柏木が最後に言ったことは、どういう意味だ?夕霧は考えています。

もうひとつ、変に思っているのは女三宮の出家。

一時は危篤まで陥った紫の上さまの出家すらお許しなさらなかった父上が、大した病でもなさそうな女三宮さまの出家を許されたとは...

 

まさか、柏木は女三宮さまと何か関係してしまったのか...

 

「源氏の君にお詫びしてほしい」と言われたことを叶える機会がなく、時は過ぎていきます。

 

 

そんな中でも、夕霧は柏木の妻の落葉の宮をよくお見舞いしています。

落葉の宮は夫に会えないまま死別してしまったのが心残りです。

 

春が過ぎて初夏になったころ、夕霧はまた落葉の宮を訪ねました。

お庭の柏と楓の葉が美しく、枝が重なっている様子を見て夕霧は

「同じことなら、あの柏と楓のように親しくしていただきたい

亡き方もお許しくださったと思って」と言います。

 

いつも夕霧の対応をしている落葉の宮の母君が返します。

(身分ある落葉の宮本人は対応しません。通常、女房が対応しますが、夕霧は位が高く、柏木の親友なので、母君が対応します。これがこの時代の習慣です)

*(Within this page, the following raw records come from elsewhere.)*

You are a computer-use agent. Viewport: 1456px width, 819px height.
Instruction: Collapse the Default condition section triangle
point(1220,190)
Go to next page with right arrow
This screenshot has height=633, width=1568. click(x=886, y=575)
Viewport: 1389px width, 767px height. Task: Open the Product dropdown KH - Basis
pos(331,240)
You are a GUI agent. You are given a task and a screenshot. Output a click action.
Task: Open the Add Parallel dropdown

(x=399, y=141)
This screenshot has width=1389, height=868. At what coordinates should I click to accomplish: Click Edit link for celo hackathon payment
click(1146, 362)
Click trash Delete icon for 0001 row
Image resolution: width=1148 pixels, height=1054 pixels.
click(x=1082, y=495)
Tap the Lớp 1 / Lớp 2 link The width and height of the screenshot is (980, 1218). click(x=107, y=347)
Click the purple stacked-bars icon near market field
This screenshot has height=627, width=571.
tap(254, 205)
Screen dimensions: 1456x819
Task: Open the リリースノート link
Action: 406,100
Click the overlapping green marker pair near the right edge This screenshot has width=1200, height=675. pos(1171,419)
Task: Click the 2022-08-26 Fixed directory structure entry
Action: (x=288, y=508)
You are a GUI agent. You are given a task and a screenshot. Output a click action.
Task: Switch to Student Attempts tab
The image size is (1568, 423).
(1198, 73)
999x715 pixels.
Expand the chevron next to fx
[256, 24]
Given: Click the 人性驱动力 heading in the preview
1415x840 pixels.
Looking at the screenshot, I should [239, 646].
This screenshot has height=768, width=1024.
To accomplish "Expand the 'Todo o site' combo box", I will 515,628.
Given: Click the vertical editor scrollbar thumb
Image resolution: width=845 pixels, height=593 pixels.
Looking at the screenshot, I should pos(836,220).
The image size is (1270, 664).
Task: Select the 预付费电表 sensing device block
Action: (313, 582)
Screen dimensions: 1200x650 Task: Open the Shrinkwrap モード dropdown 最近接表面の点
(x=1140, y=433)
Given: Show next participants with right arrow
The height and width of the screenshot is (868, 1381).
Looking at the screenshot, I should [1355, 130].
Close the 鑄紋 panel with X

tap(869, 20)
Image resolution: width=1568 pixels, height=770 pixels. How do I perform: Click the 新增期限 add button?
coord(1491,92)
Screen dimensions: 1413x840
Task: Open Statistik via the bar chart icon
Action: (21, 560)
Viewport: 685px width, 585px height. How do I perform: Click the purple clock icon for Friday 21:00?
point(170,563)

「夫が亡くなったからといって、簡単に人を近づけていい枝ではありません。

あなたさまの誠意は、下心あってのことかと思われます」

 

一方、落葉の宮の女房たちは、ひそひそ話しています。

「柏木さまも素晴らしい方だったけど、夕霧さまは夕霧さまで素晴らしいわね」

「こうして何度もお越しくださっているなら、いっそのこと...」

 

あらあら、女房たちは夕霧に妙な期待を抱いています。

落葉の宮は朱雀院の姫宮と言えど、夫を亡くした今では、不安定な立場なのです。女房たちはそれが分かっているから、夕霧に期待しています。

 

夕霧も趣ある屋敷の様子に、主人の落葉の宮の性格を重ねているようですし...

このあとどうなるのでしょう。

 

 

次回から新しい章に入ります。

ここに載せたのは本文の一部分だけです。